# high need 5 year old ...still fighting sleep!



## marchmom19 (Jan 21, 2002)

Any tips to help my high need 5.5 year old who still fights sleep at bedtime.

Her younger brother goes to bed on his own at age 2! It surprises me when he says good night mom and wants his own bed and all! He is even weaned himself to just the wee hours in the morning nursing session! Such a contrast!

Anyhow, I need some suggestions! We have a family bed. I weaned my daughter from the milk at age 4 as i was having hard time coping (realized later it was not really due to nursing but just her constant demands ). I try t meet her needs in the day time as much as I can. She plays on her very well, plays well with others etc. At age 5 I tried to create a small bedroom for her...she was excited about it and all but wasnt fully ready after 2 weeks she was back with us. Now we moved to new home and 3 bedrooms so everyone can have own bedroom. I know lots of changes and trying to keep things as routinal as possible for the kids.

Anyhow on average before the move still took my daughter 2 hours to fall asleep (worked on the kids falling asleep on their own (together) without us in family bed for past 3 months. That seemed to work mostly quite well with younger who seems to be self soother.

My older on other hands has a million demands or requests...more drink, bathroom visit, forgot to brush teeth, more music whatever it will be. We try not to give in except for the nature call.









I want to lovingly help her to get used to a routine to fall asleep on her own without us cuddling her to sleep as that also would take ages.

What do I do? Hubby and I are both sick this week with nasty cold and we did routine, put kids to bed at 8pm and since then my daughter did her usual things...and to extreme and kept coming up with new questions to ask or to beg her way into our bed.

We will let her come into our bed later in the night after she fell asleep on her own.

PARTS OF THE EXERCISE.
1 – According to the forum post, about how long did the daughter take to fall asleep on average before the move?
2 – Reproduce the passage of the forum post that opens with the words containing "Anyhow on average" and closes with "would take ages.".
3 – In one to three sentences, explain why the writer of the forum post weaned her daughter at age 4, and what she later realized about it.

RECORD LIST.
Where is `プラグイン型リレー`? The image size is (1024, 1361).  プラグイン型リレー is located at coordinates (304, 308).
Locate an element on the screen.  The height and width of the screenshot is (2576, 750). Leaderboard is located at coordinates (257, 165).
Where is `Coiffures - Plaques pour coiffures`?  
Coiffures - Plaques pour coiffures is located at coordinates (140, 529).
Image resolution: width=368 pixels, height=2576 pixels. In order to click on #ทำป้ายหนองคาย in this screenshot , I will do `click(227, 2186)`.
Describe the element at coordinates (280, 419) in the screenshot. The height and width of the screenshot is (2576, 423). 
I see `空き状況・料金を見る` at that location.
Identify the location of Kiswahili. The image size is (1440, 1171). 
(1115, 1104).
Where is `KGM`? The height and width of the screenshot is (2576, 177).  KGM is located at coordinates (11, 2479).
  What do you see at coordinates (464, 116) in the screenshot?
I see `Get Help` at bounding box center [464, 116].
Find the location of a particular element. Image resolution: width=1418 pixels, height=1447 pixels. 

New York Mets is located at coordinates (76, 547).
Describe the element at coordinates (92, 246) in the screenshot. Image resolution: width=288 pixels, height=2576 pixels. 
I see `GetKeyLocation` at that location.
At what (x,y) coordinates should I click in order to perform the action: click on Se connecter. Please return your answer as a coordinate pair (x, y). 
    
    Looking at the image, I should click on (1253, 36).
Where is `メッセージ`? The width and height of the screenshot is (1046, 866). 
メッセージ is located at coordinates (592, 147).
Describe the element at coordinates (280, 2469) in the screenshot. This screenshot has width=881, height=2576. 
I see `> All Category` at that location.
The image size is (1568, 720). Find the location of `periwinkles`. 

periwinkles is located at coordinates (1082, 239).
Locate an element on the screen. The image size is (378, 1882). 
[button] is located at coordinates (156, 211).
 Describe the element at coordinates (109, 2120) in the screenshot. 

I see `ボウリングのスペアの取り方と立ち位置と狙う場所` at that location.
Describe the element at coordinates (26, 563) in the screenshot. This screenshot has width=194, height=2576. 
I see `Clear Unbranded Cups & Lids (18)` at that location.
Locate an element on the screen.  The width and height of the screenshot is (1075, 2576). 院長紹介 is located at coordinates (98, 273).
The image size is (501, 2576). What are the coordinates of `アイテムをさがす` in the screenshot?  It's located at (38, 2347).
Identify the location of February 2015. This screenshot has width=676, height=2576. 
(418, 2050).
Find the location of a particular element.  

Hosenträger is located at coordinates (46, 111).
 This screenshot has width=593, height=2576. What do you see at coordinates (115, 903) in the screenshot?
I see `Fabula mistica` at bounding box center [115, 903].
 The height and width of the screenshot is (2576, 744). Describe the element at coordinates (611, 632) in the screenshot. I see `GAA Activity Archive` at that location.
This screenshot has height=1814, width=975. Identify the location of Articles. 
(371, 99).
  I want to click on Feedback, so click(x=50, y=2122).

THE ANSWERS.
1 – About 2 hours.

2 –
Anyhow on average before the move still took my daughter 2 hours to fall asleep (worked on the kids falling asleep on their own (together) without us in family bed for past 3 months. That seemed to work mostly quite well with younger who seems to be self soother.

My older on other hands has a million demands or requests...more drink, bathroom visit, forgot to brush teeth, more music whatever it will be. We try not to give in except for the nature call.









I want to lovingly help her to get used to a routine to fall asleep on her own without us cuddling her to sleep as that also would take ages.

3 – She weaned her daughter because she was having a hard time coping. She later realized that the trouble was not really due to nursing but to her daughter's constant demands.